The spammer, Lance Atkinson, A New Zealand citizen who resides in Australia, was the ringleader of a group that organized and paid affiliates around the world to send spam emails marketing a range of branded pharmaceutical products. These were manufactured and shipped by Tulip Lab of India, through a business known as the Genbucks (aka SanCash) affiliate program. This business was operated by Genbucks Ltd, a company incorporated in the Republic of Mauritius.
Initial action against the group was back in October 2008, when the group’s assets were seized. Our blog at the time noted that this gang was behind some of spam’s most voluminous and notorious brands, such as “VPXL”, “ManSter”, “MegaDik”, and “King Replica”. At the time one particular spamming botnet, the now-familiar Mega-D , was almost exclusively promoting these brands and was responsible for a whopping 32% of spam we were seeing. Other botnets, including Pushdo and Rustock, were also in on the act.

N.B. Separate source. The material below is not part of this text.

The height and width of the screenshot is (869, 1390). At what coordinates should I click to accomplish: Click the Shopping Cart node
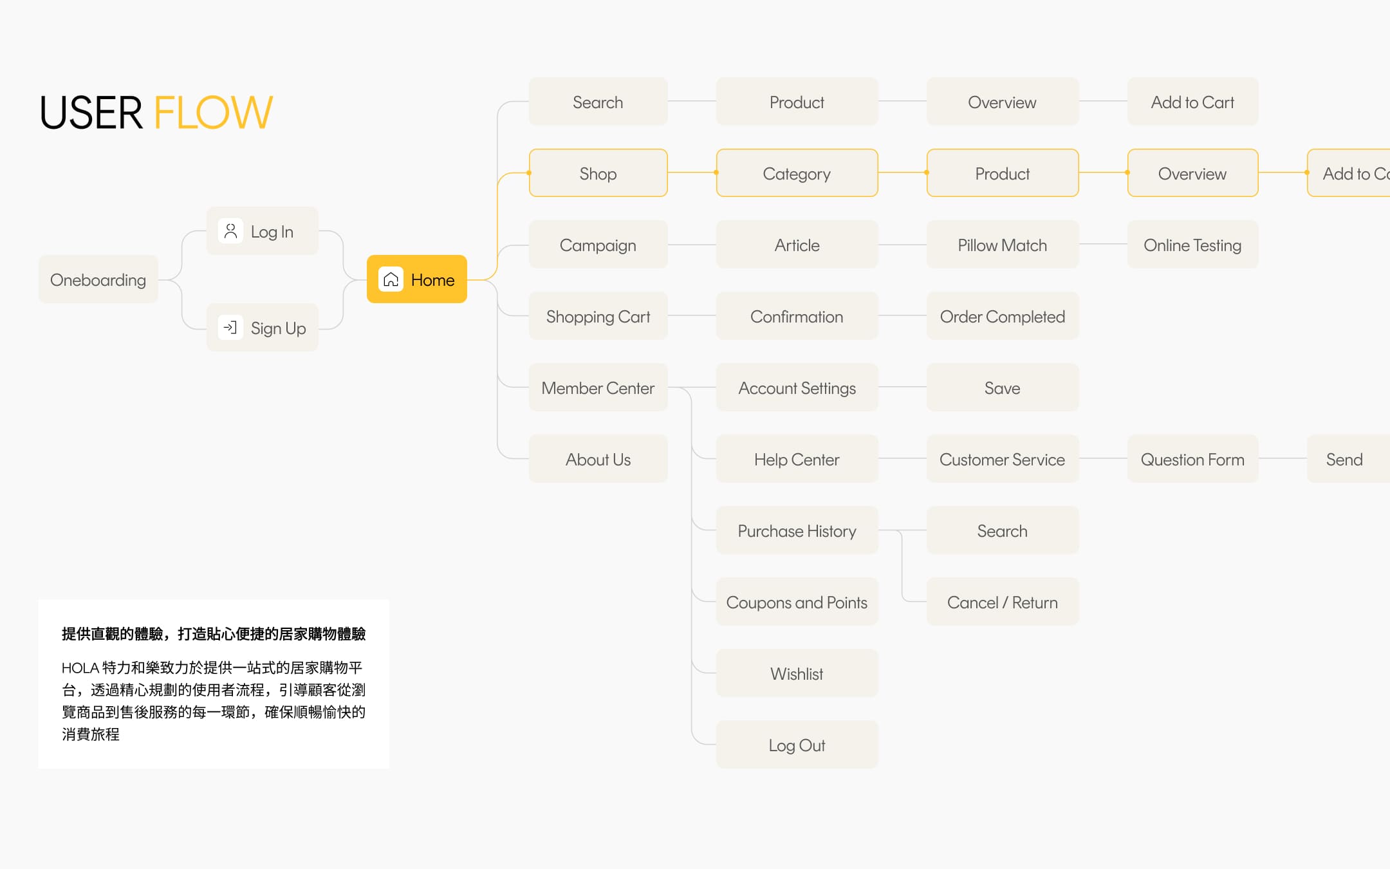598,316
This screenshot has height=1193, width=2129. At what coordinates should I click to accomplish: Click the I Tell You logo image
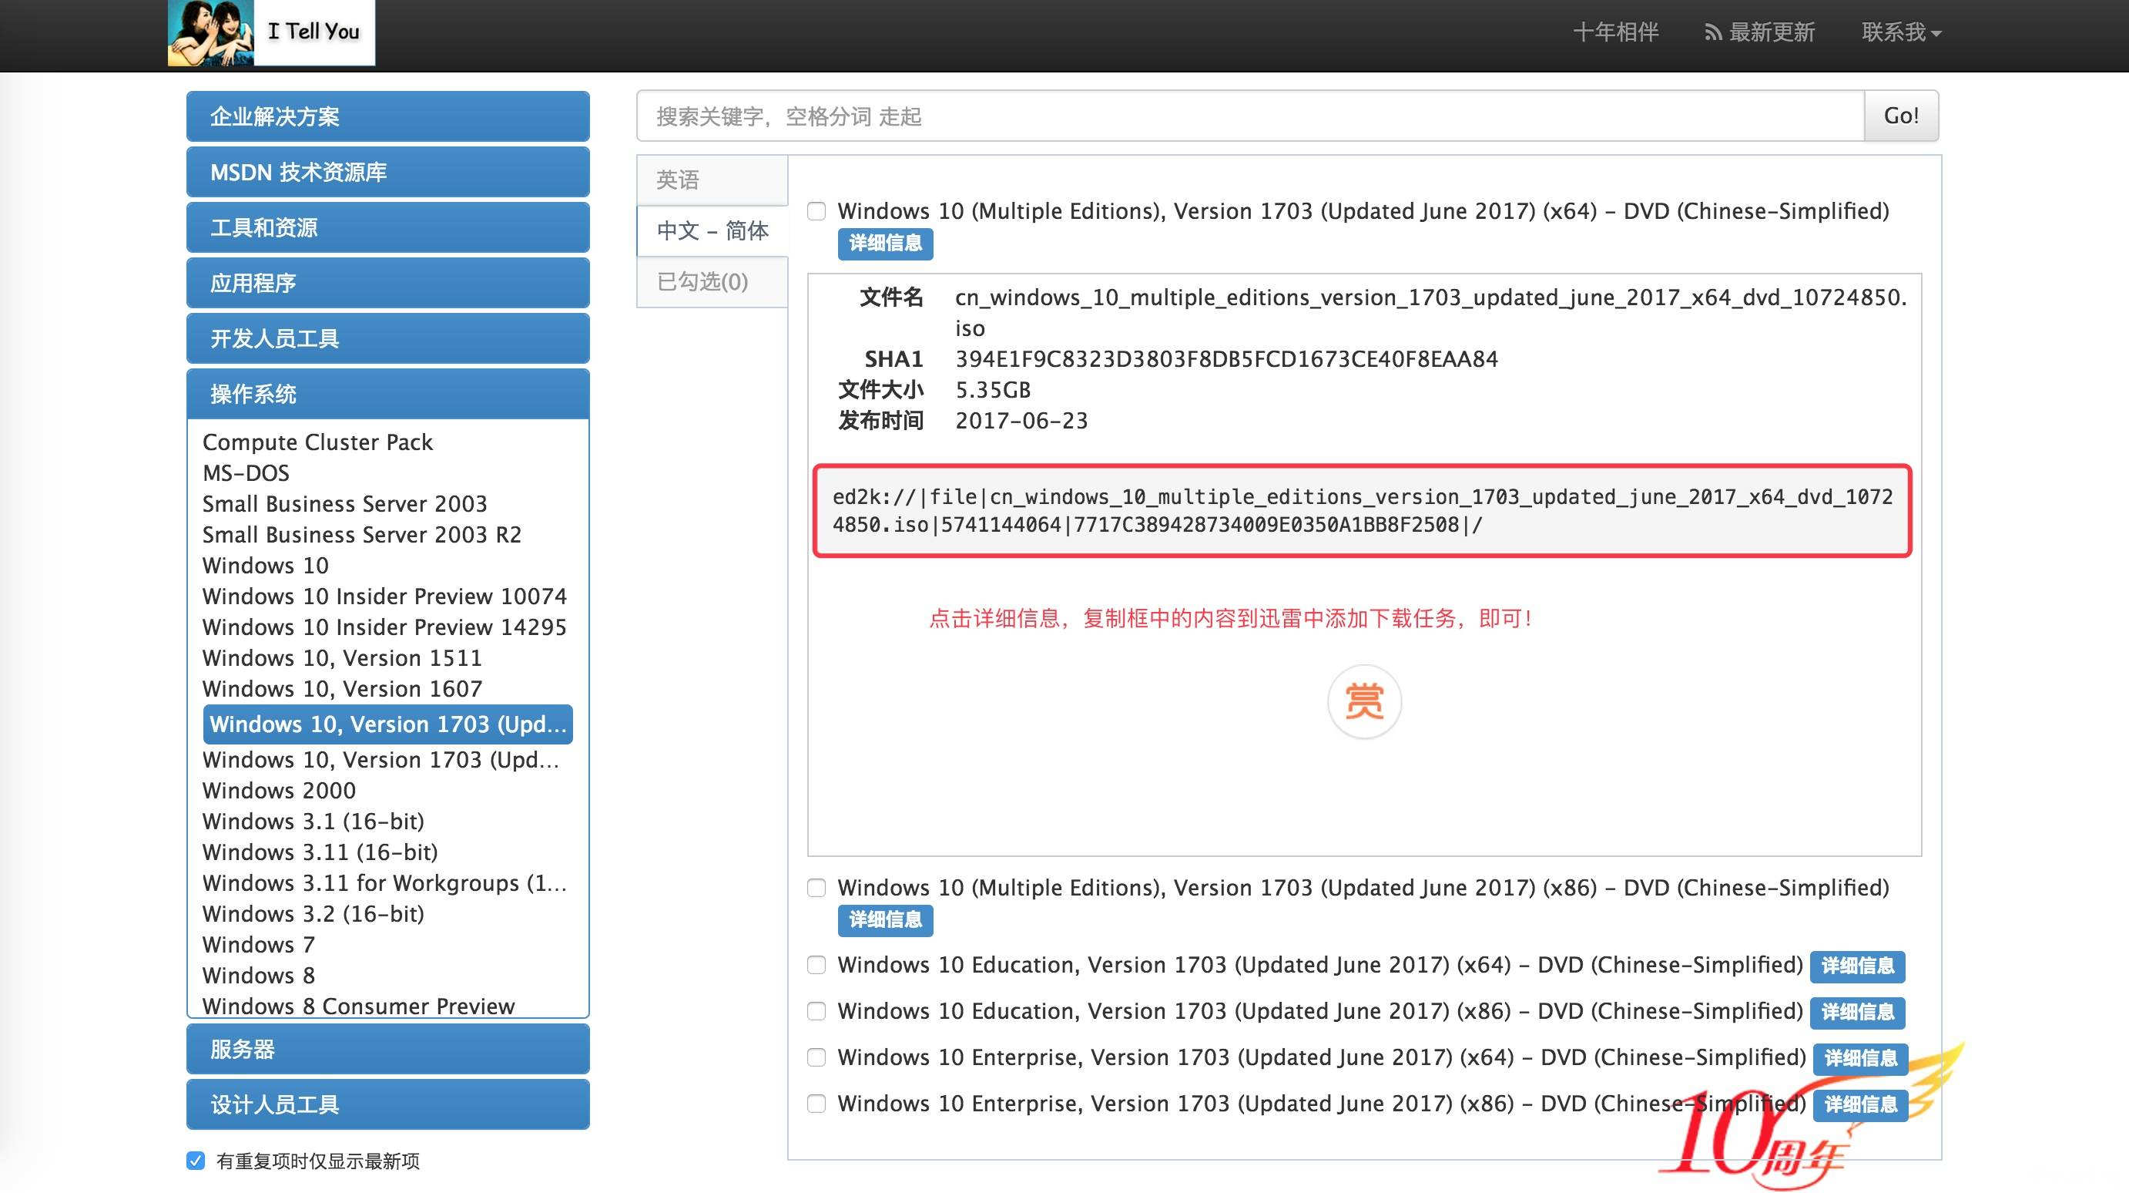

The interesting aspect of latest action is that the FTC charged them on false and deceptive marketing of pharmaceutical products, not necessarily the actual spamming:
“…the defendants’ spam messages deceptively marketed a male-enhancement pill, prescription drugs, and a weight-loss pill in violation of federal law. They falsely claimed that the medications came from a U.S.-licensed pharmacy that dispenses FDA-approved generic versions of drugs such as Levitra, Avodart, Cialis, Propecia, Viagra, Lipitor, Celebrex, and Zoloft. In fact, the defendants do not operate a U.S.-licensed pharmacy, and the drugs they sold were shipped from India, had not been approved by the FDA, and were potentially unsafe.”
The legal action, and corresponding hefty fines, is important. Its sends a strong signal to these gangs about the possible consequences of their actions. Unfortunately, the spamming underworld has moved on since Genbucks. Affiliate programs constantly morph, or get replaced by new ones. Spam output remains high, and the major botnets just keep pumping out spam of alternative affiliate programs. Currently, one of the most notorious affiliate programs is the Canadian Pharmacy program, which we reported on here.